01/06/2013

La meute et les enfants sans-papiers

4015jpeg.jpegUne écrivaine au talent incontesté et  à la sensibilité extrême dont l’humanisme n’est plus à prouver, me faisait remarquer,  à très juste titre,  que mon billet précédent "Le retour des molosses" était d’une telle violence que dans le fond il ne permettait plus le dialogue et n’était-ce pas, après tout,  une autre façon de rejoindre dans le discours  ceux qu’on dénonçait ? 

Oui, elle a raison ! Je le sais. Pour dénoncer la violence, j’ai dû  expliquer  l’organisation d’une meute, comment on s’agglutine  autour de la peur, comment on finit par devenir une bande sauvage aux crocs acérés prêts à déchiqueter tout ce qui n’appartient pas à la meute. 

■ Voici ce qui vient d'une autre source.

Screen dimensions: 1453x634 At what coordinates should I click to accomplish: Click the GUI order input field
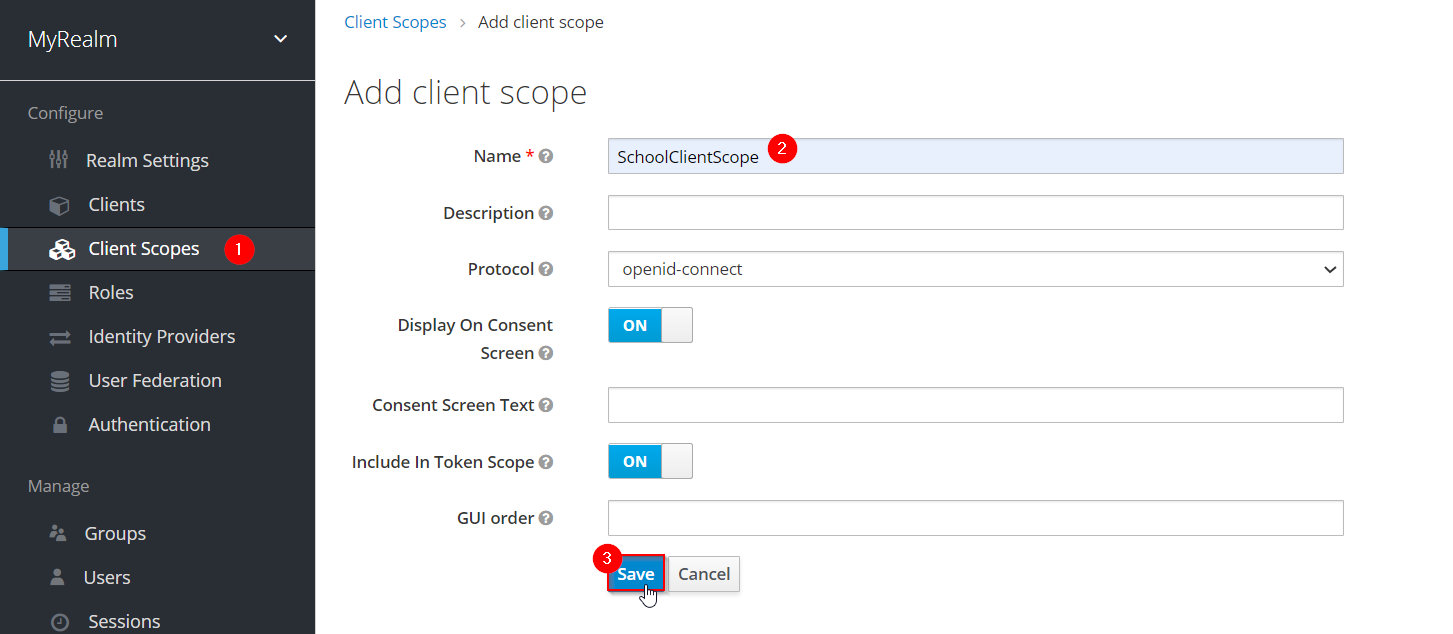click(x=975, y=518)
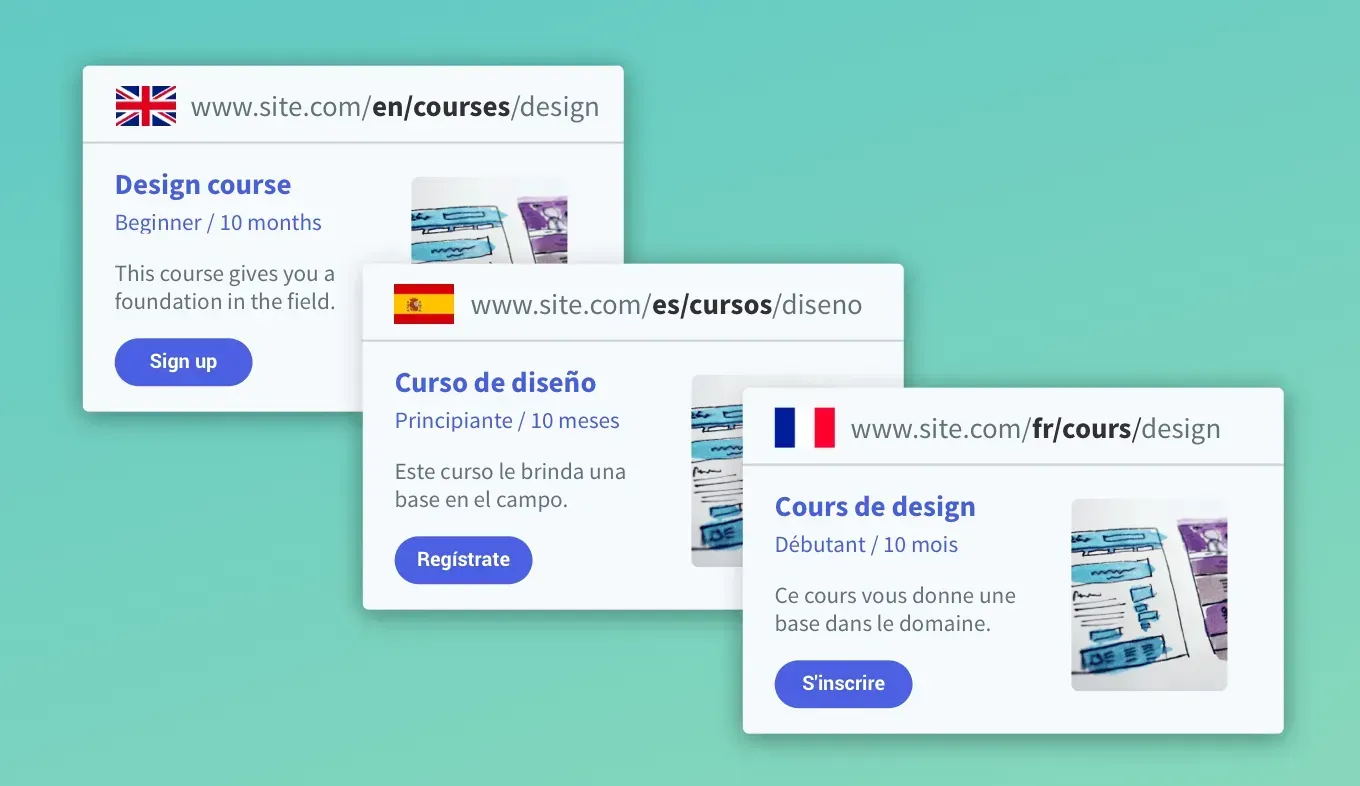The height and width of the screenshot is (786, 1360).
Task: Click the Ce cours vous donne description
Action: click(895, 610)
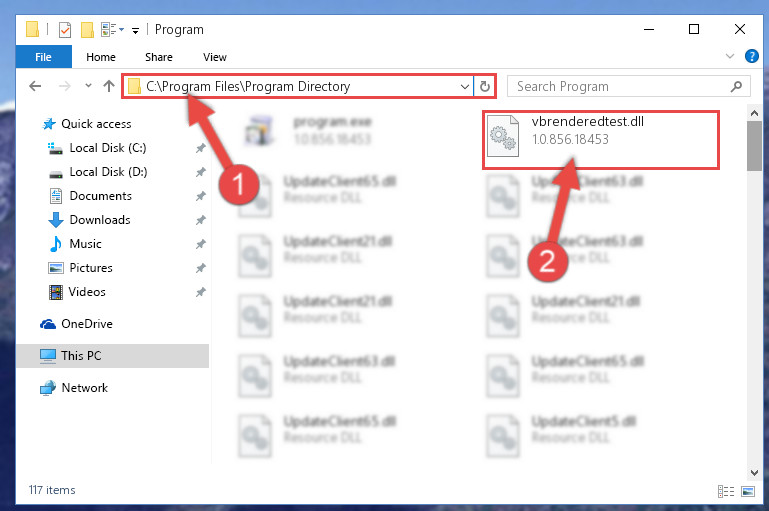The width and height of the screenshot is (769, 511).
Task: Go up one folder level
Action: (109, 86)
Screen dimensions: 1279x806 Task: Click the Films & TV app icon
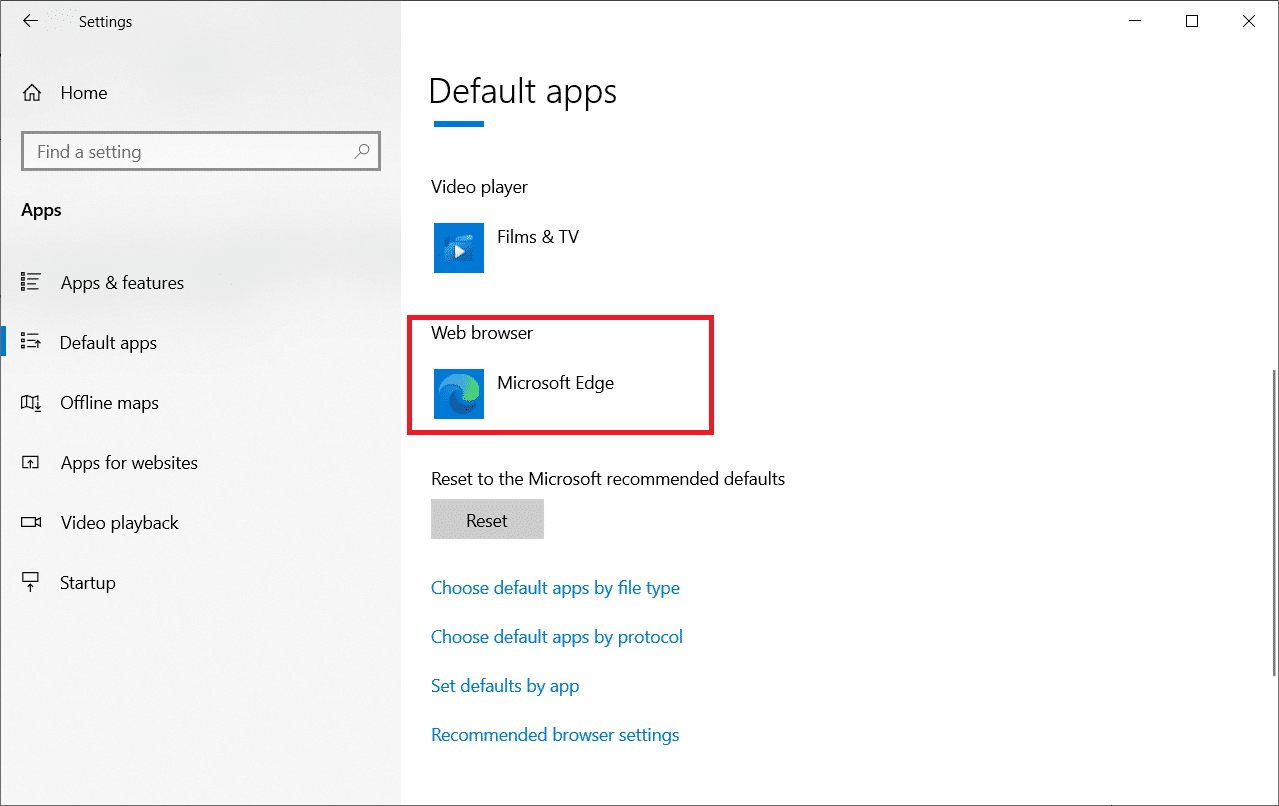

Oui, sans doute !  Il n’y a pas de dialogue possible lorsque vous êtes au cœur de l’organisation d’un cerveau reptilien qui joue sur les pulsions, les peurs ancestrales, le territoire, la  haine  de l’autre. 

Oui !  Ce sont bien des molosses organisés en bande qui nous invitent à nous  mettre à quattre pattes et à courir le territoire pour chasser, avec un chef prêt à tuer celui qui souhaiterait  sortir de la bande ou qui refuserait de se soumettre à un ordre. Ces coryphées de la barbarie. 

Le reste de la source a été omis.